-- Start INPUT DATA --

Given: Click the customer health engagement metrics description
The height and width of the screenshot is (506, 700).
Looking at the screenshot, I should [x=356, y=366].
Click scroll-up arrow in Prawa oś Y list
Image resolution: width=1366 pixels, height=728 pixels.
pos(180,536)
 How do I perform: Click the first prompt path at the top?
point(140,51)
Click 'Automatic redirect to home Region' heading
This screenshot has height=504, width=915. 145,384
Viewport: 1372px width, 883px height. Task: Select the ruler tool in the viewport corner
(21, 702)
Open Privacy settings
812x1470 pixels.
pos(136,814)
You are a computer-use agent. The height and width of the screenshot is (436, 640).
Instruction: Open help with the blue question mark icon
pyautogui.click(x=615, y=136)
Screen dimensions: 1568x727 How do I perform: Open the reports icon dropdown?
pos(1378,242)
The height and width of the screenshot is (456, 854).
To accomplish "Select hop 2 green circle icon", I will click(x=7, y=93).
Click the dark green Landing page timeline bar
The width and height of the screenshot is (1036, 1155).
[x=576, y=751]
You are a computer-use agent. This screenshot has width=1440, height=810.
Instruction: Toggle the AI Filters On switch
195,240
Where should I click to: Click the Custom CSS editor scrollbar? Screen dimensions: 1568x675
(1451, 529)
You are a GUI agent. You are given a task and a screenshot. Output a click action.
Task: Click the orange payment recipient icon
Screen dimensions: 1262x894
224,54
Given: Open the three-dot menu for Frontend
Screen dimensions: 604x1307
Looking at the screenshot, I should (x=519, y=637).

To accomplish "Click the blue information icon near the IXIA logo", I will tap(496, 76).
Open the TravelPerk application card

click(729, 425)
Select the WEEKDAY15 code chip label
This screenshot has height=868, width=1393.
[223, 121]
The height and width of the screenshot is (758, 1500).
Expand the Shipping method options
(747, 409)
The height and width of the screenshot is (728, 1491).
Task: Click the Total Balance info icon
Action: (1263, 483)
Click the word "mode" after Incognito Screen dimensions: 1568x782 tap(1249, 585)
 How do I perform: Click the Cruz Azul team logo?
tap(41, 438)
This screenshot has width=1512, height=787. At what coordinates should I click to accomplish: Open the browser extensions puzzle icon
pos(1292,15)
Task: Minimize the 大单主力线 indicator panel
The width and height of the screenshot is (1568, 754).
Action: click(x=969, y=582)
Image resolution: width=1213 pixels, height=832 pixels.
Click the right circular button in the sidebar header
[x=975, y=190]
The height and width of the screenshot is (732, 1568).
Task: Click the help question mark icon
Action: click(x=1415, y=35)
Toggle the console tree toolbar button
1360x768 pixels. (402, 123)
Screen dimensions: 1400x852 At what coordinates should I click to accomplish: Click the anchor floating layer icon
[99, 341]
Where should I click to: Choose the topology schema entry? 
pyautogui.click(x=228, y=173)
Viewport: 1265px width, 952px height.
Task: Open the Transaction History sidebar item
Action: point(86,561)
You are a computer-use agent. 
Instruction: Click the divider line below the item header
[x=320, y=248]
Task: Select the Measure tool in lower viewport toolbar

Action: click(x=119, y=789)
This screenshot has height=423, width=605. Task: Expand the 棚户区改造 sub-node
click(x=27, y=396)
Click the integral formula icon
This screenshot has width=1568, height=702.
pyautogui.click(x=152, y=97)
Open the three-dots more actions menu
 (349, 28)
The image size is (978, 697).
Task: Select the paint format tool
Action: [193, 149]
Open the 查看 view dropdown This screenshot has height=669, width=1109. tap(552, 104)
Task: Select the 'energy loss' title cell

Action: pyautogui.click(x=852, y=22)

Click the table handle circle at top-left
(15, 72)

-- End INPUT DATA --

**WRITTEN INSTRUCTION**. From the start of the listing through the line containing "pos(180,536)", inclusive, give the text as a two-column CSV with the headers instruction and answer. Use one row for each instruction and its answer, with each field in quotes and any line breaks replaced by spaces.

**OUTPUT OF THE EXERCISE**.
instruction,answer
"Given: Click the customer health engagement metrics description The height and width of the screenshot is (506, 700).","Looking at the screenshot, I should [x=356, y=366]."
"Click scroll-up arrow in Prawa oś Y list Image resolution: width=1366 pixels, height=728 pixels.","pos(180,536)"